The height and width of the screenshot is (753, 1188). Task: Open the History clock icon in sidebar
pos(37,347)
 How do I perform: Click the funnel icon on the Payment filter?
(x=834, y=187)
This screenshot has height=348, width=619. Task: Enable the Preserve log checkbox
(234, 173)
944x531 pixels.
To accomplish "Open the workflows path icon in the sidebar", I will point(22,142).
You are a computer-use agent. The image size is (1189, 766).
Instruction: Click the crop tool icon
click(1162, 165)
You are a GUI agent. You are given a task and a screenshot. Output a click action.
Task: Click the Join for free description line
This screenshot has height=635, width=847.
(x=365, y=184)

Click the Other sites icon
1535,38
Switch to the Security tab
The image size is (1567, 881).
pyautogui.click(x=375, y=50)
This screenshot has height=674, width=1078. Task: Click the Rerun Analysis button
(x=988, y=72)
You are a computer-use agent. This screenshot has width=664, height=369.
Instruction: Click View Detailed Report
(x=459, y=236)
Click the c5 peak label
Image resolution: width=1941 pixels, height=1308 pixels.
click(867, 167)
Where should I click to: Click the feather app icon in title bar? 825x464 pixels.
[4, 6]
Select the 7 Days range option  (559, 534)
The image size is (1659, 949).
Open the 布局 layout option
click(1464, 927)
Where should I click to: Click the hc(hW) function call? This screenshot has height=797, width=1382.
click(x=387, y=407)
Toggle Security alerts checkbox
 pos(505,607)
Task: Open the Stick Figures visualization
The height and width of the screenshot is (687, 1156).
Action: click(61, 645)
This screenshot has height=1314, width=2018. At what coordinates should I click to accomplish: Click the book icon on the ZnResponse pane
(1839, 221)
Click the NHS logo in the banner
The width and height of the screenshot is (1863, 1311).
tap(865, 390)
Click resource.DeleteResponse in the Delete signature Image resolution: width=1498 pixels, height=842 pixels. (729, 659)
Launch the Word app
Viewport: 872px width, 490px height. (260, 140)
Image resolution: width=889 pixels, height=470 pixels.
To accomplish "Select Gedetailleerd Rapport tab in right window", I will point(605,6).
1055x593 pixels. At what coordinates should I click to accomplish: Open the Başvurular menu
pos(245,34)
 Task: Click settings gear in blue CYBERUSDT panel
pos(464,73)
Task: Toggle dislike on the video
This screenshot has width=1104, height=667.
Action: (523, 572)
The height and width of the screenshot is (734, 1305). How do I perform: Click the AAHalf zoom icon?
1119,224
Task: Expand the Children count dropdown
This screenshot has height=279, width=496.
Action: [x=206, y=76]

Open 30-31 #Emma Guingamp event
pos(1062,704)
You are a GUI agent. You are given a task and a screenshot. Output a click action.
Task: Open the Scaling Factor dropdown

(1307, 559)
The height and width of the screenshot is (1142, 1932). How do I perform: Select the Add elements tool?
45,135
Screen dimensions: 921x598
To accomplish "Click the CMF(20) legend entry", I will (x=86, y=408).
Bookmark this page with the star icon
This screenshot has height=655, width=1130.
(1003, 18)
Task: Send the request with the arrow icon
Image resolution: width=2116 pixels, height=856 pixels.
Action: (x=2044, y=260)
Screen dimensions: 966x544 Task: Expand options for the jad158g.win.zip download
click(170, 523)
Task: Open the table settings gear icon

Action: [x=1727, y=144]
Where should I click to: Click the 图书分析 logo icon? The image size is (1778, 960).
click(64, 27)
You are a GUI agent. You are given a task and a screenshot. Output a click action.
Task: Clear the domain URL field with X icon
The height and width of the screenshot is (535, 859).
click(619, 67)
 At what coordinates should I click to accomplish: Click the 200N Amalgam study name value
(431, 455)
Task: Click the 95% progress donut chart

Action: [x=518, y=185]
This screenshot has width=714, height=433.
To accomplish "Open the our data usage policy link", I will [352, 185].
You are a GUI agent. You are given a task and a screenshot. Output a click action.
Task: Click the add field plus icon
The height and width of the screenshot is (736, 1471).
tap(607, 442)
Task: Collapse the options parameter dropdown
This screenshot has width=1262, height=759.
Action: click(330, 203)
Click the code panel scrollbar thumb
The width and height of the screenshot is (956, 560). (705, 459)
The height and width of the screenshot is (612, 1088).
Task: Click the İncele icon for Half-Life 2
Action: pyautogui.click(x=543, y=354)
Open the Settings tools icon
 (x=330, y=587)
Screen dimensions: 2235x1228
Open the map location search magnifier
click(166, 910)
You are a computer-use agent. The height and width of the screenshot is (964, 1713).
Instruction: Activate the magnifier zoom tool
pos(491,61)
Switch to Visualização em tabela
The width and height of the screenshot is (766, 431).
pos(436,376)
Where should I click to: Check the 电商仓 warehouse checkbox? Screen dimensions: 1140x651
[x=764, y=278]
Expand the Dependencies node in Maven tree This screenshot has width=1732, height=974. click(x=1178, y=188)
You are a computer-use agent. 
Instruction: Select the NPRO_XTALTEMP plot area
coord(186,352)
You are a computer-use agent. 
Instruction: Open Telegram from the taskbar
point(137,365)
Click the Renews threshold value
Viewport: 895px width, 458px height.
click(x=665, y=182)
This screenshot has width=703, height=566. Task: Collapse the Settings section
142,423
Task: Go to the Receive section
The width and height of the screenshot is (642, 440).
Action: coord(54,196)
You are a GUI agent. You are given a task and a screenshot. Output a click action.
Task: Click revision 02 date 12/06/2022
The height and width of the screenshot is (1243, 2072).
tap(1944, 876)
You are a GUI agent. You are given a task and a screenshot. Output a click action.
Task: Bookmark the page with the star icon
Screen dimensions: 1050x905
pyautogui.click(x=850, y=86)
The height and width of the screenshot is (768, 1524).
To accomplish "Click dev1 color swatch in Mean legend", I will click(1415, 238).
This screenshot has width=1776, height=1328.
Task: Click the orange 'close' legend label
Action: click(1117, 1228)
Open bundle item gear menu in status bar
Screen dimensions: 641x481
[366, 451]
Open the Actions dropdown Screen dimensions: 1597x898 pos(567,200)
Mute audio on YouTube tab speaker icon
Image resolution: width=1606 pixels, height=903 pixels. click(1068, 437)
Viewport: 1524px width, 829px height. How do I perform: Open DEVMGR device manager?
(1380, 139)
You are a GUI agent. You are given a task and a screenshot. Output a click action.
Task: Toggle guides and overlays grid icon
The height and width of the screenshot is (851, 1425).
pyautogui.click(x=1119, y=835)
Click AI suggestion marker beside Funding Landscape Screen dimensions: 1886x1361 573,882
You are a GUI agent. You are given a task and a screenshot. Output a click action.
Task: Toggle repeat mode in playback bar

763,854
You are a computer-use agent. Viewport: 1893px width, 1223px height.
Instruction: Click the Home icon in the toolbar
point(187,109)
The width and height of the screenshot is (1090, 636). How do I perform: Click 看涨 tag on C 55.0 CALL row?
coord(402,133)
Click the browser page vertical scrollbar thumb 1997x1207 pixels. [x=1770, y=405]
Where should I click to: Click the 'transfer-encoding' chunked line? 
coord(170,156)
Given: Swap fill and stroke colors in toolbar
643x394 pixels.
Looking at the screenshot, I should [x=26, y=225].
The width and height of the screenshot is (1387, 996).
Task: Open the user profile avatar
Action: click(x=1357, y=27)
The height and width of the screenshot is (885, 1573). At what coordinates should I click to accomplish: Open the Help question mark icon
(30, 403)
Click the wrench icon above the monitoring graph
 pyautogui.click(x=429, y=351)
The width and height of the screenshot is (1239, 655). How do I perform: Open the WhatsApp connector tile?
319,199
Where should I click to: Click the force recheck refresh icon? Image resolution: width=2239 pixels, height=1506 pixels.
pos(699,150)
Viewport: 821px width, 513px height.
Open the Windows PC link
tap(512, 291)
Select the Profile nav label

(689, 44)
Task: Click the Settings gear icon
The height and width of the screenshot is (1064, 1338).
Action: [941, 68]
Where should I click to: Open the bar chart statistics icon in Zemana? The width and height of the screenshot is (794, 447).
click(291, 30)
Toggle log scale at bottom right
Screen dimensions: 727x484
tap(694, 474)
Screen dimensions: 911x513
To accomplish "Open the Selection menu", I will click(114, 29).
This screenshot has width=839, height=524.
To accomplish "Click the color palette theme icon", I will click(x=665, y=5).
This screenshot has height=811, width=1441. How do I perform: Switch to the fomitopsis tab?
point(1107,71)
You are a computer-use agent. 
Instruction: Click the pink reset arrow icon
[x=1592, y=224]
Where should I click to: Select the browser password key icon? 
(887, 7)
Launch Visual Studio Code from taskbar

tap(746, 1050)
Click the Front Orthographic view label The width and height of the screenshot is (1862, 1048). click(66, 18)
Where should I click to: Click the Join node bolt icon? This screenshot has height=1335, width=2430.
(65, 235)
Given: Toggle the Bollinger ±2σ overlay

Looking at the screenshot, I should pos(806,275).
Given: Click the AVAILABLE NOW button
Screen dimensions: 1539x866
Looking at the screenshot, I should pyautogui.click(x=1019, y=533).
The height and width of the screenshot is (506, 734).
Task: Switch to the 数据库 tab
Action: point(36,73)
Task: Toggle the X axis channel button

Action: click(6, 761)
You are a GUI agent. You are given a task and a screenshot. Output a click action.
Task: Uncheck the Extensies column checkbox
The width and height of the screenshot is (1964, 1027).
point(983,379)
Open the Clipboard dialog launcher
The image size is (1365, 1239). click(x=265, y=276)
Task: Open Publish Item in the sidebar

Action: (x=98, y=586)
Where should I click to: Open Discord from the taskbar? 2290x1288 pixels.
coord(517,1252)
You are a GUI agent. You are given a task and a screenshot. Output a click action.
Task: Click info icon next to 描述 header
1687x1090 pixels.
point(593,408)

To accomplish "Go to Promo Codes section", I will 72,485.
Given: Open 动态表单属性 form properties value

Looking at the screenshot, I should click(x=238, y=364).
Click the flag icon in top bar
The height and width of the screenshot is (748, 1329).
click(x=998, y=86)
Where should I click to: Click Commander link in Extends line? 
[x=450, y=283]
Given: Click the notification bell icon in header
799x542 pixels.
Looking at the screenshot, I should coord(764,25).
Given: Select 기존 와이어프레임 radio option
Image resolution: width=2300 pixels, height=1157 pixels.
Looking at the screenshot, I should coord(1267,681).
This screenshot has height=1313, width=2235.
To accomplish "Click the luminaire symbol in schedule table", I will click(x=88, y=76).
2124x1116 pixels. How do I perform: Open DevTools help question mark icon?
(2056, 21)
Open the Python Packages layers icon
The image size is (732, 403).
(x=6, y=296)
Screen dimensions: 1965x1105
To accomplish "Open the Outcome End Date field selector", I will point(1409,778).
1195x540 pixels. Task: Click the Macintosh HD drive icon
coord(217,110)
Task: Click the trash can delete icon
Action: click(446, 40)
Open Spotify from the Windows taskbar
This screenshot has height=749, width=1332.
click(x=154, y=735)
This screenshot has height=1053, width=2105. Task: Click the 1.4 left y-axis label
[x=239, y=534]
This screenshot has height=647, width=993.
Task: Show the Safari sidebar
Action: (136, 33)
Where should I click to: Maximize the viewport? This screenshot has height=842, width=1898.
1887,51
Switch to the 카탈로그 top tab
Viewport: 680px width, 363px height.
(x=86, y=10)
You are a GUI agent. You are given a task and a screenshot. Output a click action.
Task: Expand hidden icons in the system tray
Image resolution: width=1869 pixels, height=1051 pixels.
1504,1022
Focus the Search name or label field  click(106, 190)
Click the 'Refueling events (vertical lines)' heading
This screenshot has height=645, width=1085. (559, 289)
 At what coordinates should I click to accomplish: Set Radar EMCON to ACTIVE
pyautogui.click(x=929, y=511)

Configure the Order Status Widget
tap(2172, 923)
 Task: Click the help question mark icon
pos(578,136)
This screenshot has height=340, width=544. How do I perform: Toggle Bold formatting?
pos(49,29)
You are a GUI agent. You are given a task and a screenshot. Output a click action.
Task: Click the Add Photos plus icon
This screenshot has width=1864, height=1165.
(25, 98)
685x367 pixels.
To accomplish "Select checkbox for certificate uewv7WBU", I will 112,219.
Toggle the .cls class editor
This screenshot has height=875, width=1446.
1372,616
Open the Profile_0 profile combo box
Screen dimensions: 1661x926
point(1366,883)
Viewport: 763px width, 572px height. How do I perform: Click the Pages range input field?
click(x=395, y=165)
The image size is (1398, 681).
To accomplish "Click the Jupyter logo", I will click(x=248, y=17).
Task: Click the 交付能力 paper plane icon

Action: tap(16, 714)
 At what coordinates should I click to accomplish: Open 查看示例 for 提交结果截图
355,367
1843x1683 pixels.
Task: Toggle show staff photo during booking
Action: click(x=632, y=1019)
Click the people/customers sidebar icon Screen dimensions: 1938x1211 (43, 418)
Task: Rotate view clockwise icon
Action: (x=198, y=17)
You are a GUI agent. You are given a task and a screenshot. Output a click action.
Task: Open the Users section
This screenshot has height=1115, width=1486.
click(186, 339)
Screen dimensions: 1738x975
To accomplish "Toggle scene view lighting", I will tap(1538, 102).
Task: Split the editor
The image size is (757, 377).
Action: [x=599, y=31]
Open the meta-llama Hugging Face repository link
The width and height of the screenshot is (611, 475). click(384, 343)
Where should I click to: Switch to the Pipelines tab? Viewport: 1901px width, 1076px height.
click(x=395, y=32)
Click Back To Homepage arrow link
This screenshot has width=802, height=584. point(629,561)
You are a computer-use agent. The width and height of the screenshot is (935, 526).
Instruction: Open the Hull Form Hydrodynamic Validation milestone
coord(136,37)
+===+
• Your objective
Check each line above for the string "right" and copy the ones that have it.

• Output of the task
To accomplish "Select Gedetailleerd Rapport tab in right window", I will point(605,6).
Toggle log scale at bottom right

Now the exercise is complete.